Collected data
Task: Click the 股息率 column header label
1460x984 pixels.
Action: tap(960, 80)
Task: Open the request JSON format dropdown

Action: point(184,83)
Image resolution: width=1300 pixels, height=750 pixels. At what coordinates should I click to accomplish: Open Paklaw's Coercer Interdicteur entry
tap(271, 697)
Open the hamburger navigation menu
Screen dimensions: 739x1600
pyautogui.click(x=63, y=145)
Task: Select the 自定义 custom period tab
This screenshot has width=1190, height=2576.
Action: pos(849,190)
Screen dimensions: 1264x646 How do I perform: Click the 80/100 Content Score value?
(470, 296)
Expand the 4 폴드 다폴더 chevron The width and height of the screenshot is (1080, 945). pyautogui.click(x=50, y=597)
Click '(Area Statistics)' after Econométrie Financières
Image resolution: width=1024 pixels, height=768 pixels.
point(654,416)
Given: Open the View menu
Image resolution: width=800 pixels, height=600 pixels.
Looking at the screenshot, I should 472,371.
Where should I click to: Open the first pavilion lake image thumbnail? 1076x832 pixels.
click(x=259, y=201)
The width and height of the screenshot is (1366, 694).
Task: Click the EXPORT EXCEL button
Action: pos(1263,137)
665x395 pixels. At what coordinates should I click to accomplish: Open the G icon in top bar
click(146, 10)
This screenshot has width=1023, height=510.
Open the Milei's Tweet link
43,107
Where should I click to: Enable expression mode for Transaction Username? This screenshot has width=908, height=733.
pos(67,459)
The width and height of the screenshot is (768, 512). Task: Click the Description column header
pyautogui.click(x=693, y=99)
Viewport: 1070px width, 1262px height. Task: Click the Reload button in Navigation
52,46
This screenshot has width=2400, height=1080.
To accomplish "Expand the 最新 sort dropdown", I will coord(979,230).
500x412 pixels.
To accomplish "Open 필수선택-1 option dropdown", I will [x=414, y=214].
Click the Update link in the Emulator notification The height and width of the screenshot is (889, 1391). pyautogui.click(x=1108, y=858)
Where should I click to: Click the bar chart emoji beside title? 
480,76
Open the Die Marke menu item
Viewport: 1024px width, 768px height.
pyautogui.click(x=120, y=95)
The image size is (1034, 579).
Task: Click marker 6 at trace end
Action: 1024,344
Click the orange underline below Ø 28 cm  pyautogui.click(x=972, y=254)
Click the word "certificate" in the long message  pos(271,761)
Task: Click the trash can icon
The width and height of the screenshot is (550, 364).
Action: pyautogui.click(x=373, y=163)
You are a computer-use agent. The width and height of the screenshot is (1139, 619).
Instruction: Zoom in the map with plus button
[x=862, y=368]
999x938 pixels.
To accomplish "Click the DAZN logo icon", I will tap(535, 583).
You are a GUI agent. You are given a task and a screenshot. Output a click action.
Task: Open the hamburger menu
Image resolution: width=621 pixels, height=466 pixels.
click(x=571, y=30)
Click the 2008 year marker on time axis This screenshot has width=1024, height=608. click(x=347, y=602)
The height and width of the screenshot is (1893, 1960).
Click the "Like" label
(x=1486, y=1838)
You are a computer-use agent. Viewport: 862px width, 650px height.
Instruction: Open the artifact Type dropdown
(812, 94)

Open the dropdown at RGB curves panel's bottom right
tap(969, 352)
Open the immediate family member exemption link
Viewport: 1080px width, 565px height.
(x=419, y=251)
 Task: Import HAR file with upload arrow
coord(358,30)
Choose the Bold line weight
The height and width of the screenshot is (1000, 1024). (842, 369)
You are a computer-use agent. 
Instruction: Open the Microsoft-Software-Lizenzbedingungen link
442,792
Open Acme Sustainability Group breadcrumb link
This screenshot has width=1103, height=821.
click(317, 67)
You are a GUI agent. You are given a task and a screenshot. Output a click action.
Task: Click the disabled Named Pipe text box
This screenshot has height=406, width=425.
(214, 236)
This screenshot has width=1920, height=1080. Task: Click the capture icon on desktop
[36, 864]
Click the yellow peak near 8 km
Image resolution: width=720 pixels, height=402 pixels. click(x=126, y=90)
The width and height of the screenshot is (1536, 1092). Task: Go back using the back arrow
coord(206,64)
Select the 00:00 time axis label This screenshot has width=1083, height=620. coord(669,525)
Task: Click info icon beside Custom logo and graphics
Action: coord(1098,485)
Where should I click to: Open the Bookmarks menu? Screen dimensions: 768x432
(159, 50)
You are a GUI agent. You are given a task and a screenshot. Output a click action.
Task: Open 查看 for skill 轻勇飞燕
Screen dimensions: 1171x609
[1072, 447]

AIM OF THE TASK: Given the data above, which lines hold the string "will"? Return them.

SOLVED PROBLEM:
To accomplish "Expand the 最新 sort dropdown", I will coord(979,230).
To accomplish "Open 필수선택-1 option dropdown", I will [x=414, y=214].
To accomplish "Click the DAZN logo icon", I will tap(535, 583).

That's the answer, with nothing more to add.